“We’ll have to scrape off the old paint,” the handyman says. “Won’t look good if we just put another layer on top of the old.”
He looks up at me, likely wishing there was a man of the house who would better understand his diagnosis. Doubt if he appreciates this woman who seems to be counting dollars as he talks.
Yes, I'm counting costs, but my faraway look is also linked to memories on this porch. I see me sitting on the top stair, my golden retriever, Buddy, tucked tight next to me. I see Tommy rounding the corner on his Schwinn. The dog barks in joy; I smile with relief that my impaired husband has made it home safely.
Once the handyman has finished inspecting the front porch, I'll lead him to the back deck, which will need new staining. Nothing to strip here, just another layer to bring the wood back to a healthy shine. Again, images will interfere with his chatter. The glass-topped table is now stored in the basement along with the wrapped umbrella. Four chairs with rattan arms peeling off and rain-stained seat cushions are the table's companions.
When Tommy was healthy, we'd host pre-Labor day parties year after year. Some 60 friends and neighbors would claim spots at the outdoor table, or at the green bench in the yard, or scatter themselves in the kitchen. "No, no more parties," I told guests who were wondering at the absence of e-mail invitations this year. They didn't ask for explanations, already privy to Tommy's aphasia that made him unable to join in on conversations and enjoy social situations.
The basement floor is the last area that needs the handyman's review and estimate. The space still holds a treadmill, but the workman's bench my husband used in the early days of our 12 years here, is cleared of all tools. Two golf bags have already been donated to Goodwill, and I will gift the scores of balls Tommy couldn't resist buying.
Against all advice typically doled out to recent widows-- such as don’t make a major move for a year following a husband’s death – I have already decided to sell our house. There are
rational reasons: a three-bedroom home is too large for just me. There is no longer a dog, so the fenced-in backyard and proximity to the park, are not necessities. There is no gardener husband, so the vegetable plots that were only tended by him will lie fallow. The upkeep is more than my limited budget can handle.
While some may think my reasoning is limp, and I am rushing into things, in truth, this decision has been simmering for several years. “When Tommy can’t take care of the house any longer,” I’d tell loved ones who worried over the burden. “Then, we’ll consider a move to an apartment.”
At times, I’d pose the idea to my husband: “Wouldn’t it be lovely to be in a high rise overlooking the lake with someone else handling upkeep?”

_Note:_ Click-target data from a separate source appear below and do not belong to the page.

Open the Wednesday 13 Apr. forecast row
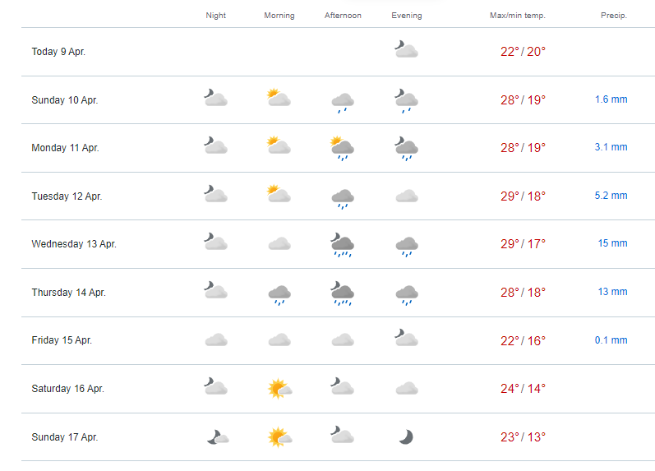Viewport: 655px width, 471px height. [338, 244]
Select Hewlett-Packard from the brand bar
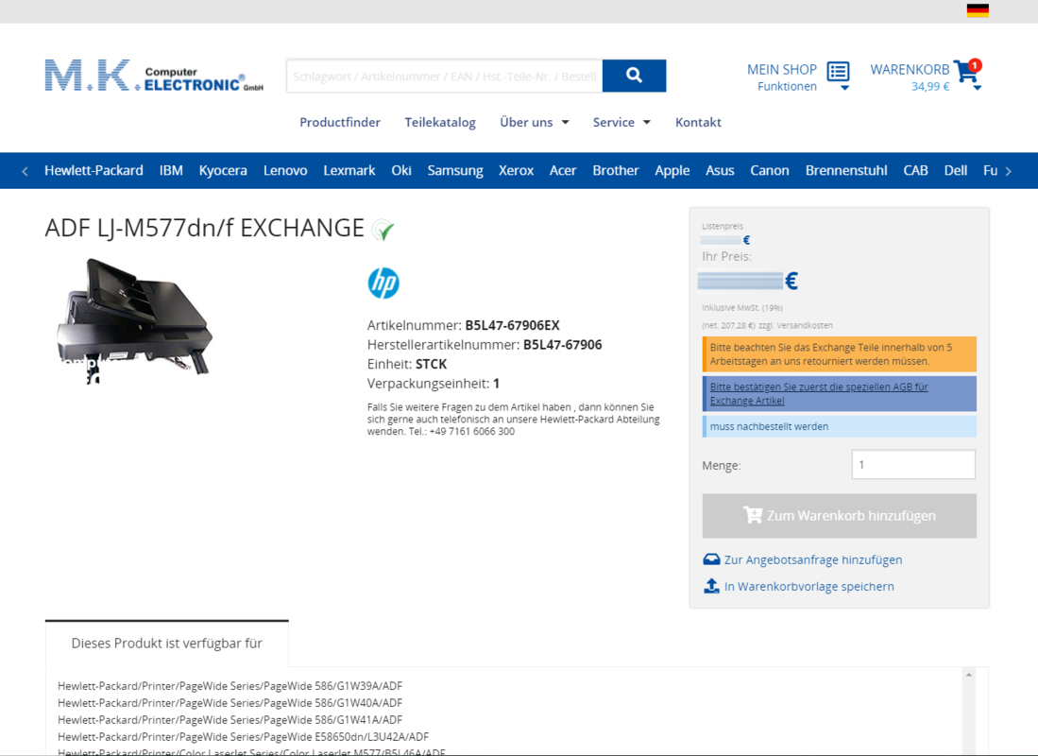 [94, 170]
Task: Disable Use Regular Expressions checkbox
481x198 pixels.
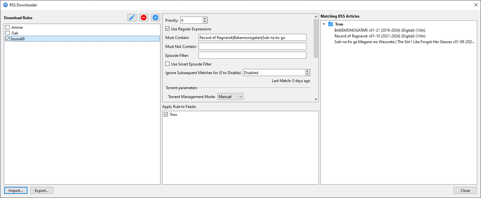Action: (x=168, y=29)
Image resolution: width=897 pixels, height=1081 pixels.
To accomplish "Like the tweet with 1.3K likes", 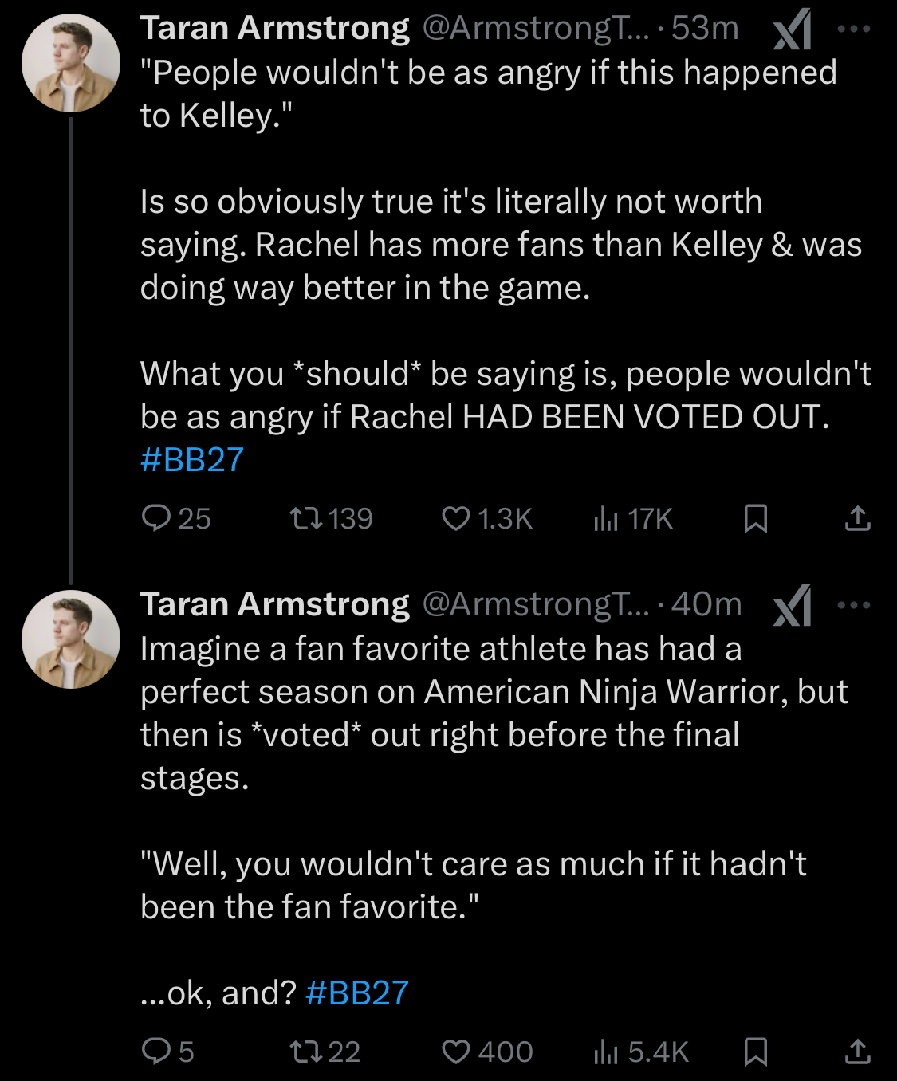I will (x=456, y=518).
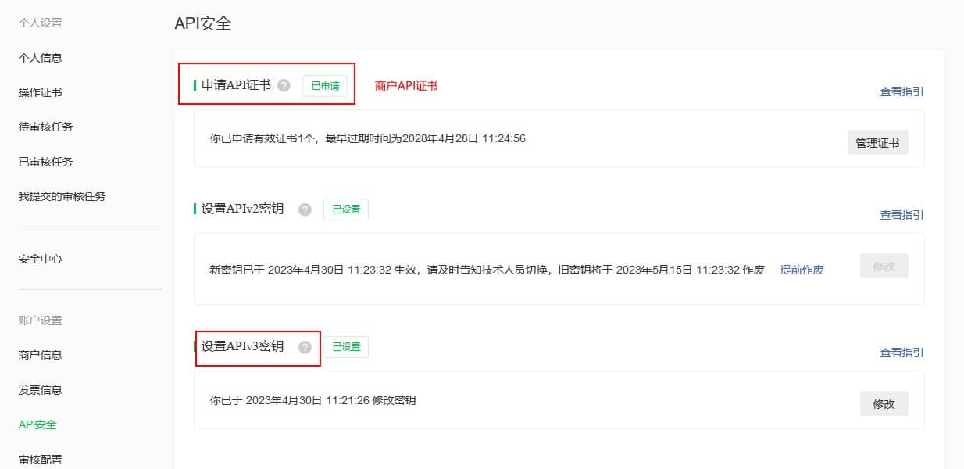Click disabled 修改 button for APIv2 key

(884, 267)
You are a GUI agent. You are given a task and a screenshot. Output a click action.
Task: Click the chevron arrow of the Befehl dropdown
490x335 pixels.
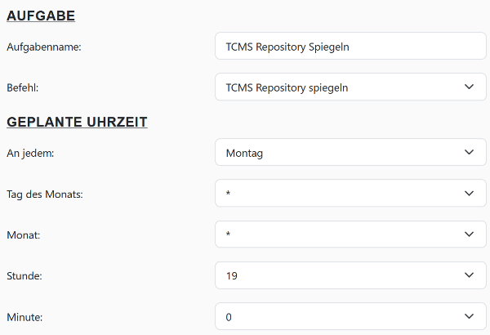(x=469, y=87)
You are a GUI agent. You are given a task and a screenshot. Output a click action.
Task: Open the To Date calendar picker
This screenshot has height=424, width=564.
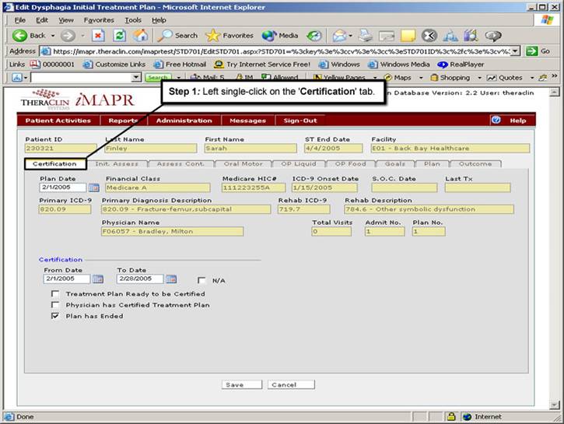pyautogui.click(x=171, y=279)
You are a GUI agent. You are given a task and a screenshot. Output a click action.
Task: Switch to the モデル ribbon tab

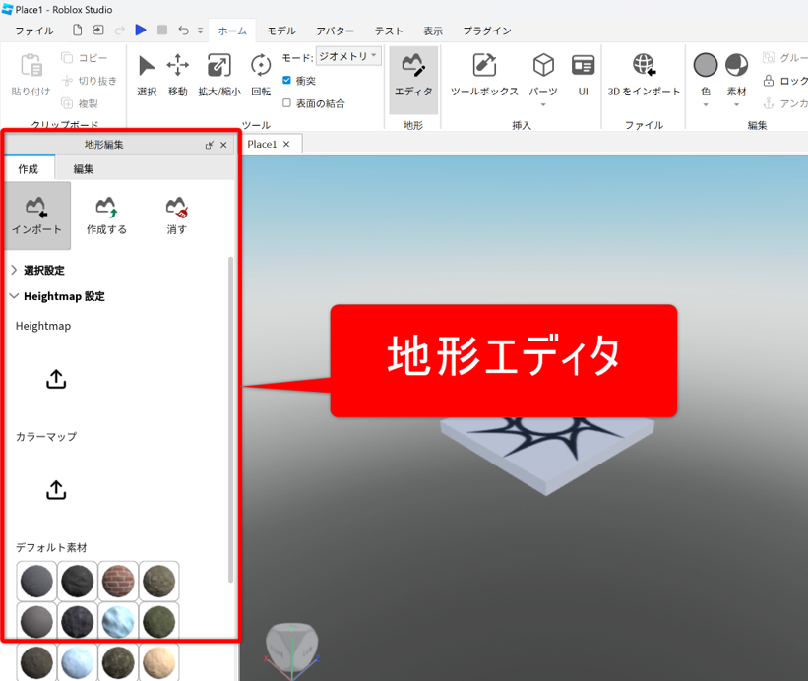point(281,31)
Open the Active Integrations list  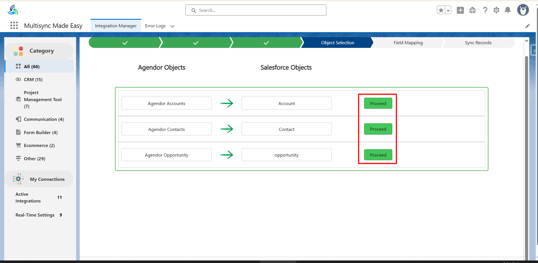click(x=28, y=197)
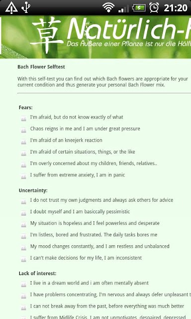Check "I have problems concentrating" option
This screenshot has width=191, height=319.
coord(24,296)
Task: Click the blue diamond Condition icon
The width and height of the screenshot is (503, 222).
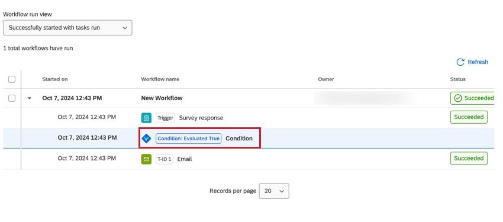Action: tap(146, 139)
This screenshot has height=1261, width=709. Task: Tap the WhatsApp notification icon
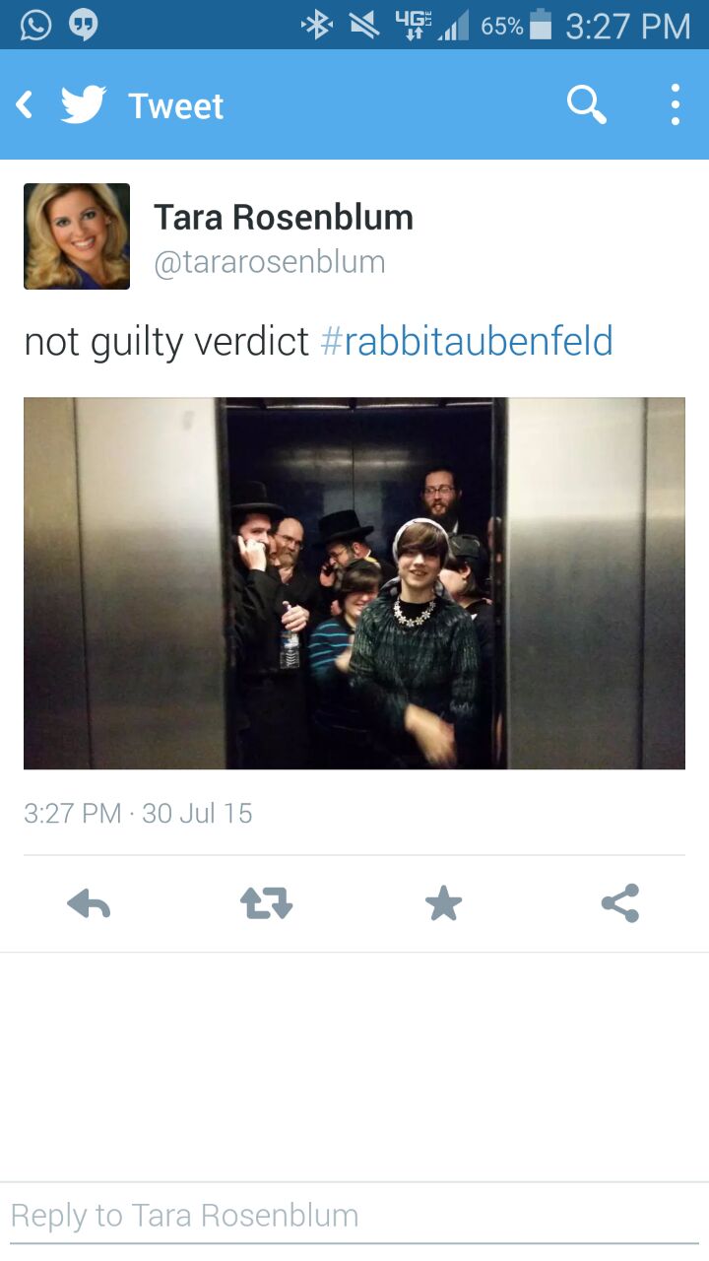click(35, 26)
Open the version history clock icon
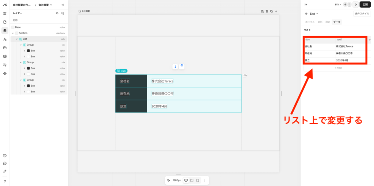 click(5, 156)
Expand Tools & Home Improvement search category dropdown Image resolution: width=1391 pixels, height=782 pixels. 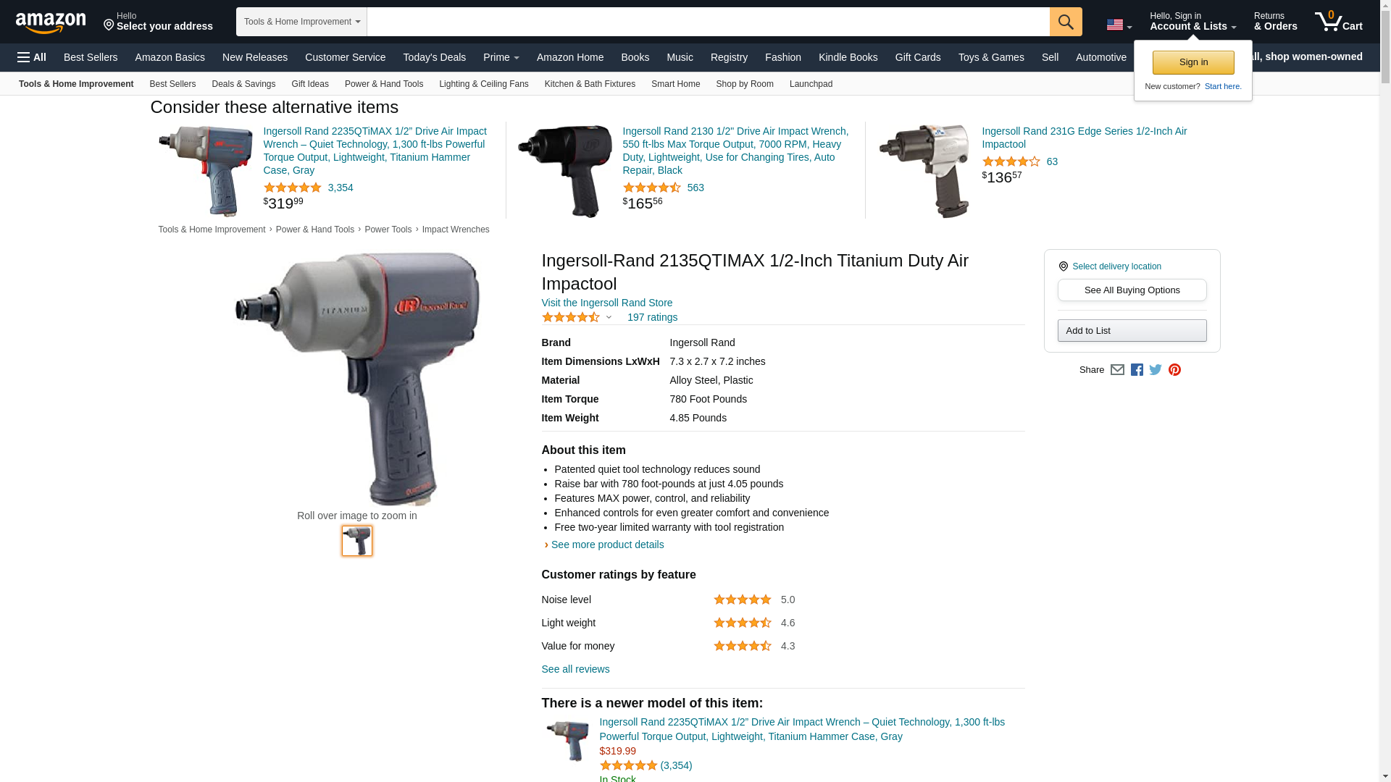coord(301,22)
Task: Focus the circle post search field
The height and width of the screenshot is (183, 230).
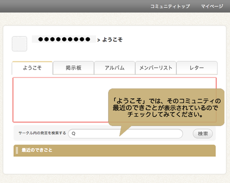Action: click(125, 134)
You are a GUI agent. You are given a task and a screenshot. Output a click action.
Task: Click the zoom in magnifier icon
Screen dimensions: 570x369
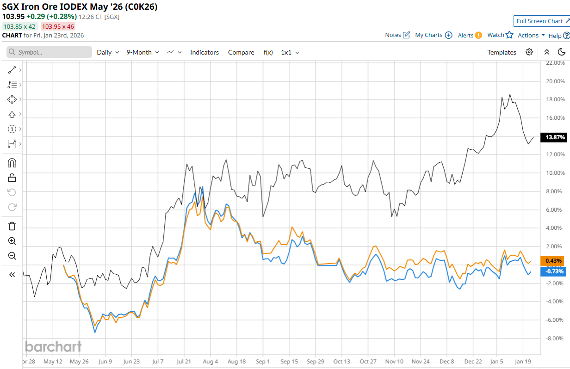pos(12,241)
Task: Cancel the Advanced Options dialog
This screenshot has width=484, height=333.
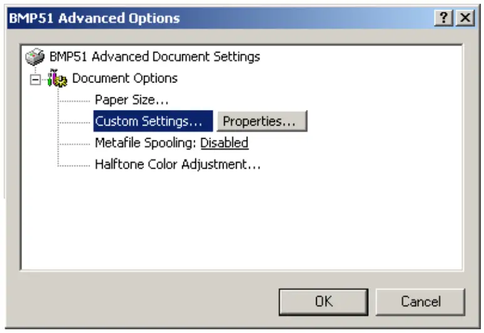Action: [x=420, y=302]
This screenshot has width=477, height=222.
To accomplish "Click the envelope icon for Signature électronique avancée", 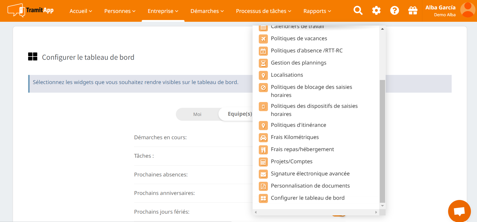I will coord(263,174).
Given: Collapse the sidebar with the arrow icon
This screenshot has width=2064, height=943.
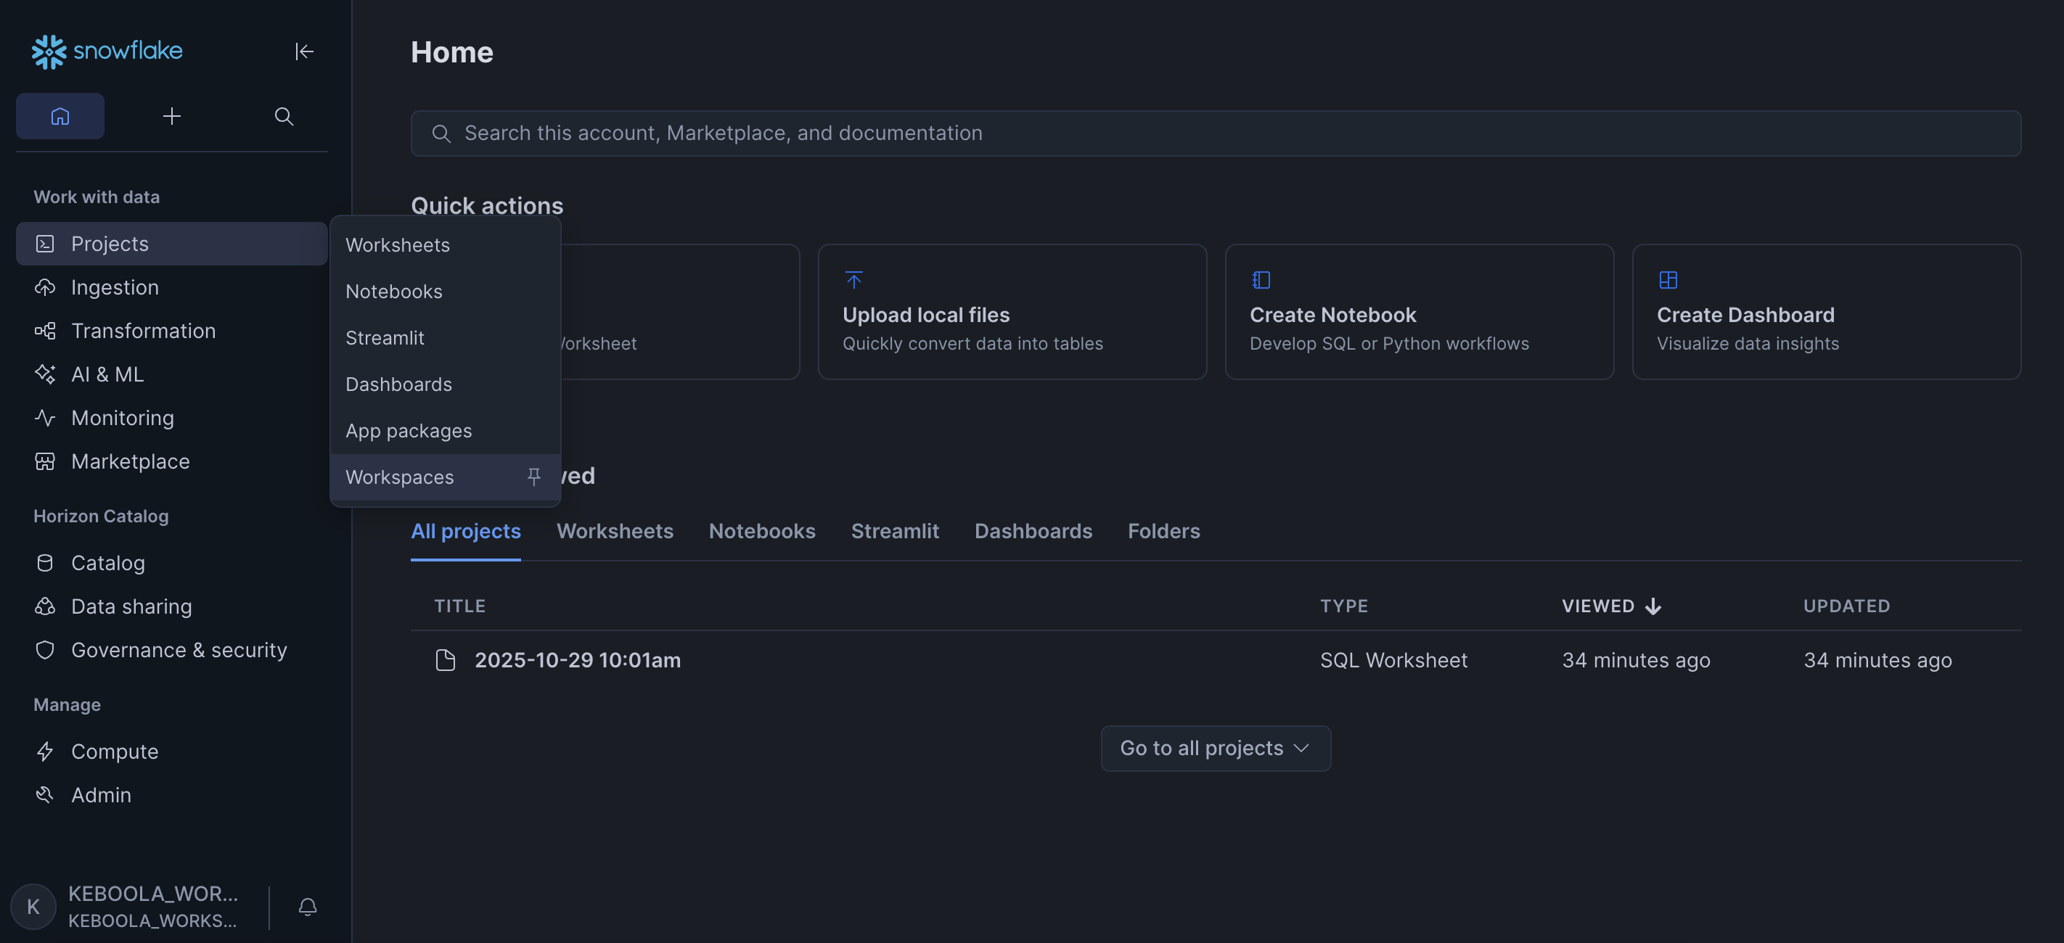Looking at the screenshot, I should click(x=304, y=51).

“Feet first,” Tommy would reply, confirming his desire to never move from this house.
So, without his vote, I’m eyeing one-bedroom rentals in downtown Chicago, with maintenance included in the rent. My new home should have a doorman, a balcony, a washer and drier in the unit, be near public transportation so I can turn in my costly leased car, and be walking distance to attractions. A health club in the building and an outdoor pool would be lovely, too.
While the handyman does his part in prepping the house for a Spring sale. I will go through closets, shelves and files and decide what must be transported to a very downsized apartment. I will continue donating Tommy’s clothing and sporting equipment to Goodwill. On Wednesday mornings, before the trash trucks arrive, I’ll dump clutter and old files into the bins at the curb.
When the realtor brings prospective buyers to my house, I will leave the premises. While I'd be happy to see a young family as the new owners, with children occupying the bedrooms, with a dog who frolics in the yard, with a handyman husband who'll fill the workbench with new tools, I'd rather not be in earshot.
Moving forward, independent, that's where my thoughts must travel now: New year, new chapter, with Tommy’s spirit as my dear roommate. I’m sure he’ll adjust.